I compared it to M*A*S*H above, and it occurs to me that the earlier sitcom also managed to get away with its periodic moral lessons for precisely the same reason. Everybody in the surgical unit was as morally bankrupt as the characters in Earl (with the arguable exception of Radar, but he had the innocent-who-does-as-much-harm-as-good thing going, which leads to similar results), and so you could actually believe in them, if not learning from their misdeeds, at least providing a non-preachy example to others through them. So the lesson is, if you don't want your sitcom to come across as a prissy lesson in family values, make your characters as vile as all get out.

Now, if they'd only manage to pull off this trick with Will and Grace, maybe I'd actually be able to watch more than five minutes before switching off in disgust.

Tuesday, April 18, 2006

A planet where liberals evolved from conservatives?

The other thing I'm digging on television at the moment is Planet of the Apes (the 1970s TV series), because I can't figure out if it's a work of genius or a piece of trite sub-Starsky Seventies action television. On the trite side, the characters are cardboard (with the arguable exception of Galen the chimpanzee), the acting variable, and the plot premises are so cliched that Alan and I have taken to shouting out the ending of the story in the first five minutes. But on the genius side, there's actually an astoundingly subtle understanding of politics in the stories which emerges from all that.

Case in point, a recent episode in which Galen breaks his leg and the protagonists are forced to find shelter with a sharecropping family who are the ape equivalent of Southern white trash, with all manner of racist preconceptions about humans. You just know how it's going to end: the humans will win the racist apes over, and the now-no-longer-racist apes will end up saving them from the authorities. But it wasn't quite as simple as that.

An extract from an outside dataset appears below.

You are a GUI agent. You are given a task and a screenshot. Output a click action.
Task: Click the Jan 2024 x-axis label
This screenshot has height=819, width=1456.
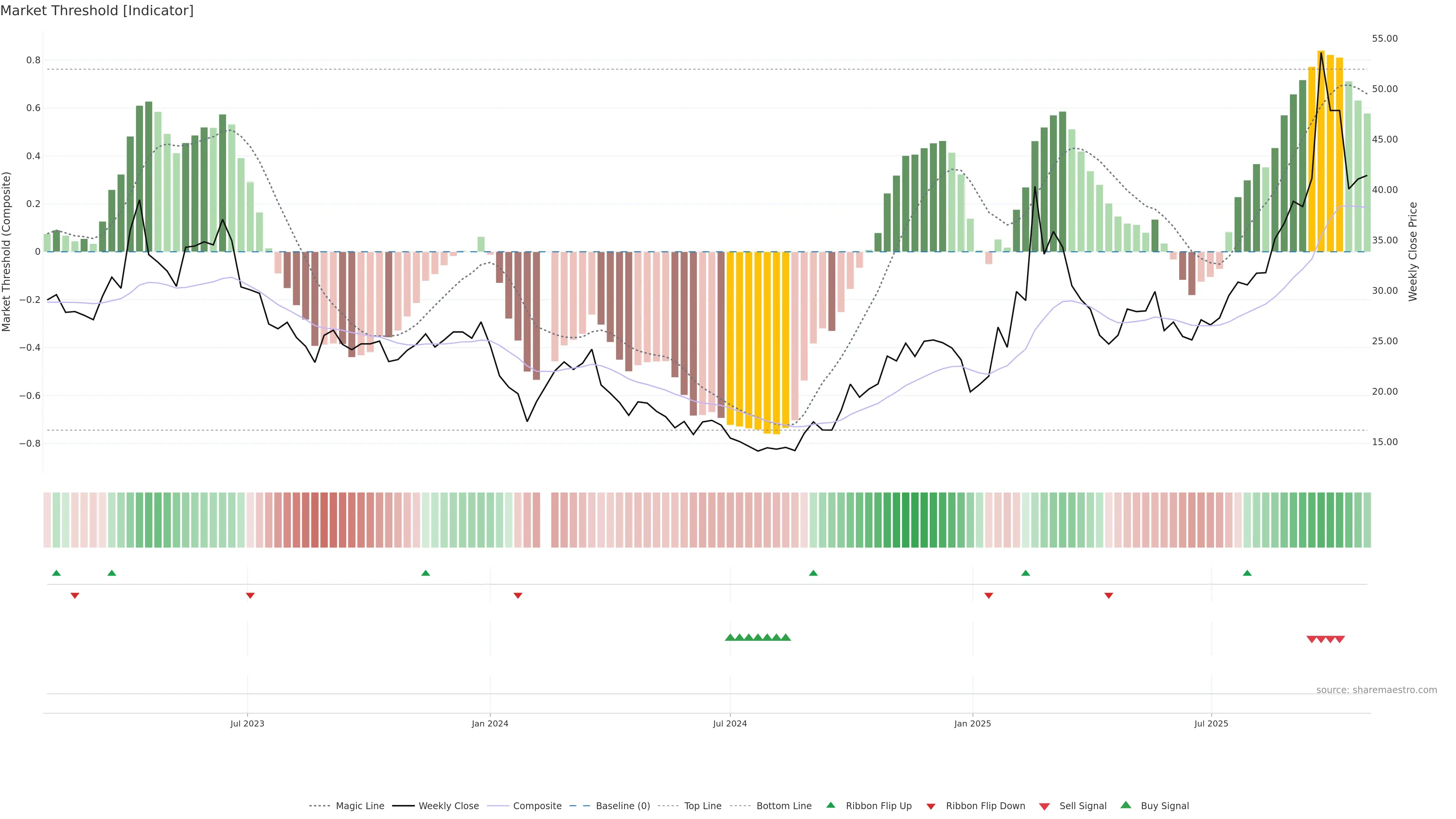point(490,723)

The initially racist apes were gradually won over by the humans' showing them how to use their farmland, tools and oxen with greater efficiency, essentially demonstrating to them that tradition is not sacred and they didn't have to stay poor sharecroppers all their lives. But opposition was staged by the elder son of the family-- because under the traditional system, the oldest son is given a bull calf and goes off to set up his own farm upon reaching maturity, and, while he initially objects on the grounds that the humans might "curse" the cow and cause it to bring forth a heifer calf, it rapidly becomes clear that he's also afraid that the humans' challenge to tradition might result in him losing his chance at independence-- indeed, three-quarters of the way through, his younger siblings, noting that the sky hasn't fallen when they changed their traditional ploughing or watering systems, begin to question why the eldest should automatically get the calf. So what could have been a dull and worthy lesson on racism turned into an exploration of how people contribute to their own oppression by buying into the small benefits the system allows them-- the son is willing to be oppressed if that means he gets a calf, rather than reject the system and maybe not get a calf. Worth thinking about, even today.